More sloppiness on my part: that formula is for bird-hands. Most birds have four toes (some chicken breeds have five, while some other groups, like the ostrich, only have two) with the pharyngeal formula 2,3,4,5 (that’s also the pattern seen in Archaeopteryx, indicating it’s likely the ancestral condition).

Of course, I was referring to the basal formula. Also it might be mentioned that snakes have a much reduced formula compared to other “reptiles”: 0,0,0,0,0. :wink:

The latter is possibly the strongest line of evidence advanced by the dwindling ranks of the birds-are-not-dinosaurs camp, since theropod dinosaurs clearly are I,II,III. The evidence for birds being II,III,IV is from embryology; the other is based on paleontology. However, a reconciliation of the two views has been proposed: 1,2,3 = 2,3,4: A solution to the problem of the homology of the digits in the avian hand

Sloppy, indeed. DF, have you been drinking? :smiley:

As **Darwin’s Finch ** suggests, birds have lost one of the toes of the hind foot, that is, the fifth toe. The remaining toes, I,II,III, and IV, have the basic reptilian formula of 2,3,4,5.

Note that in birds that retain four toes, digit 1, the hallux (thumb/big toe) usually faces backwards. It has only 2 phalanges. The common arrangement of 3 toes forward and one back is called anisodactyl.

Parrots, like woodpeckers, cuckoos, and a few other birds, have two toes facing forward and two back.
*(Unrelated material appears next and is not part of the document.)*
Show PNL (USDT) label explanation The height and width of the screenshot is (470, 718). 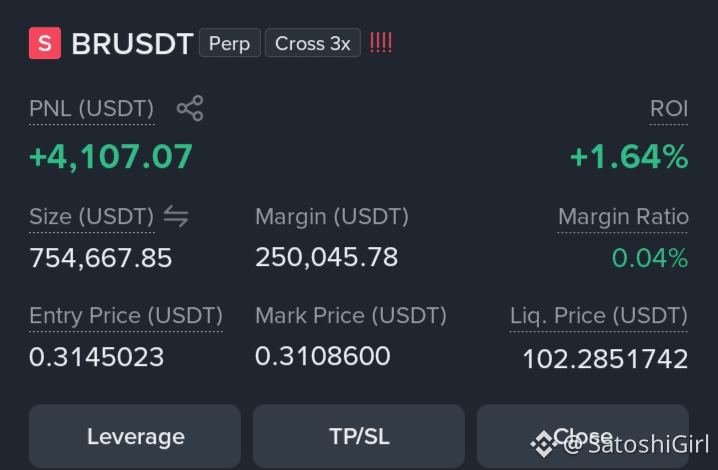coord(92,109)

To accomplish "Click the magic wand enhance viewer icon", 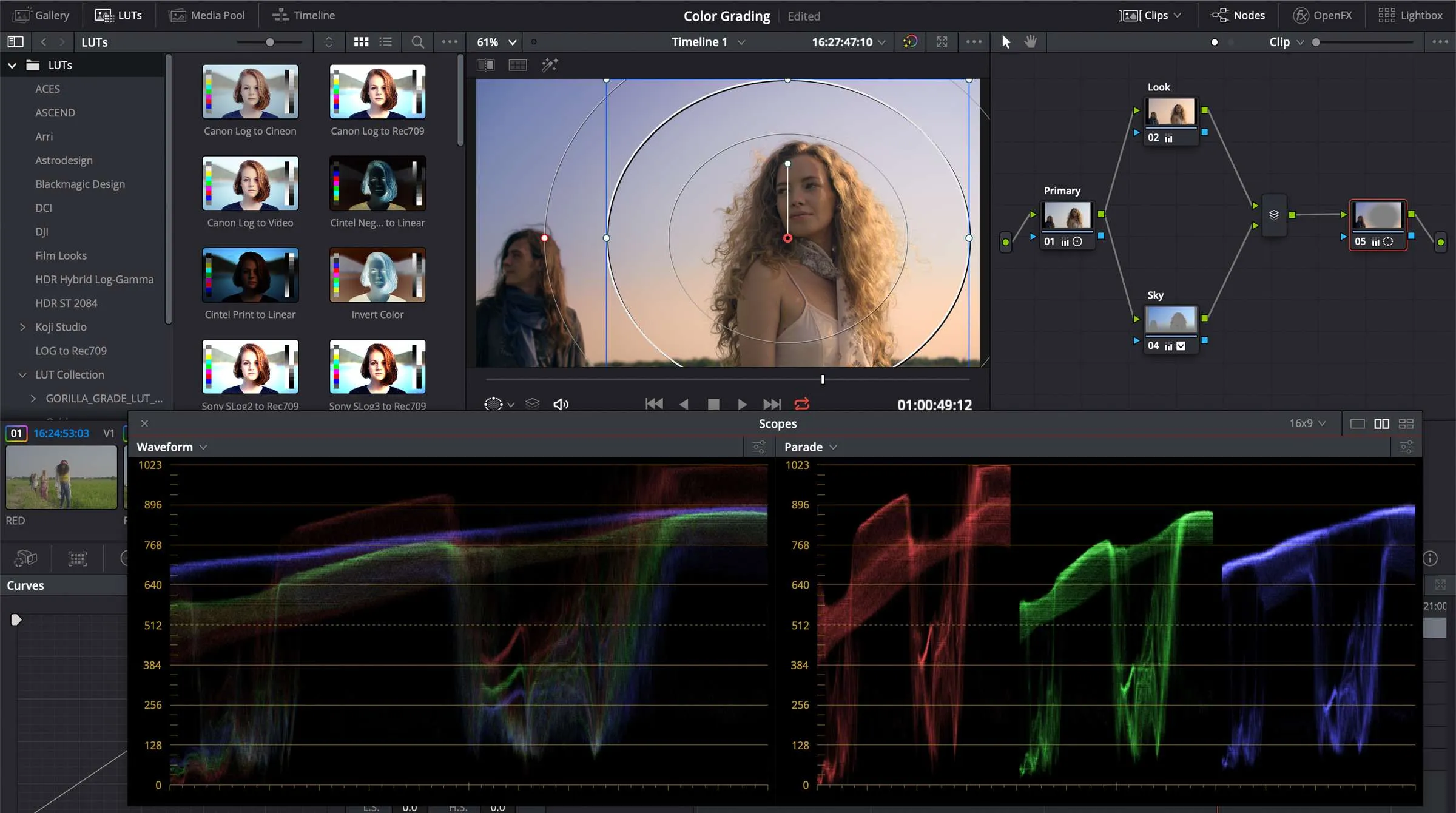I will pos(550,65).
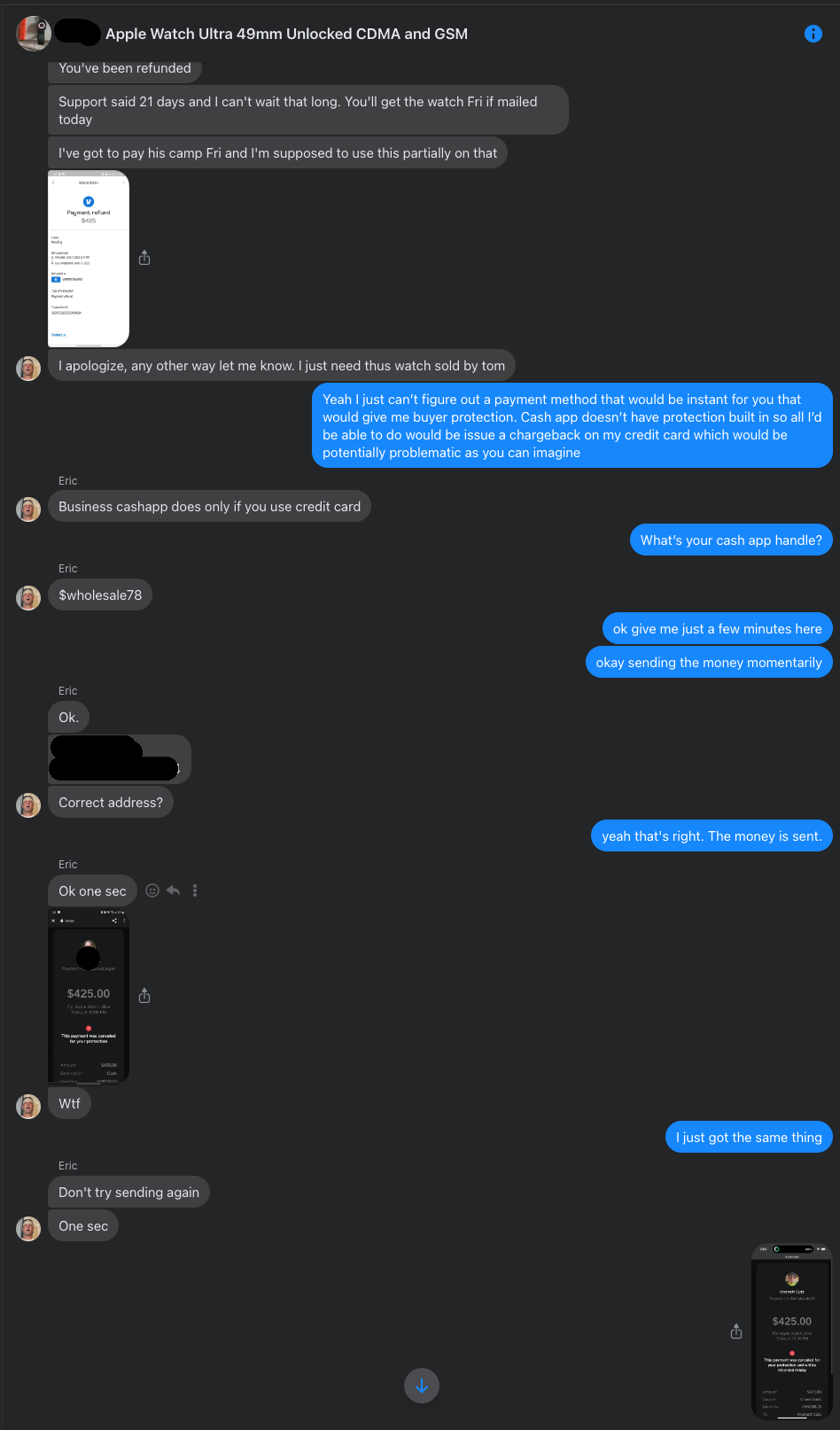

The outermost toe has become reversed, so that the two forward toes are II and III, and the two back are I and IV, with their corresponding phalangeal formulas.

The trogons, a group of tropical birds, are the only ones with the reverse arrangement, called heterodactyl, in which the innermost toe has become reversed, so they have III and IV in front, and I and II back.

HInd foot? Is there some kind of bizarre four-legged bird of which I was previous unaware, but will now haunt my nightmares?

Hooleehootoo writes:

> Does a mutation ever occur where the thumb has an intermediate phalange?

This isn’t quite the same thing, but C. S. Lewis discusses at one point the fact he, his brother, and his father were all missing a joint in their thumbs.

As a matter of fact, the Terror Bird Titanis walleri was enough to give anyone nightmares, even without the clawed forefeet. It stood somewhere between 7 and 9 feet tall, and roamed Florida in the Pleistocene.

A few more jolly restorations:

http://nicholnl.wcp.muohio.edu/DingosBreakfastClub/BioMech/ImagesAtlas/Titanis_Horse.jpg

http://www.geocities.co.jp/NatureLand/5218/thitanisu.JPG

And a skeleton:

http://www.dinosaursociety.com/images/titanis.jpg

Back to my earlier question about mammals… I wasn’t so much interested in ungulants who might have lost some digits, but whether all mammals had the pattern outlined by Colibri– if we look at primitive mammals like a platypus, does it have the typical mammlian pattern?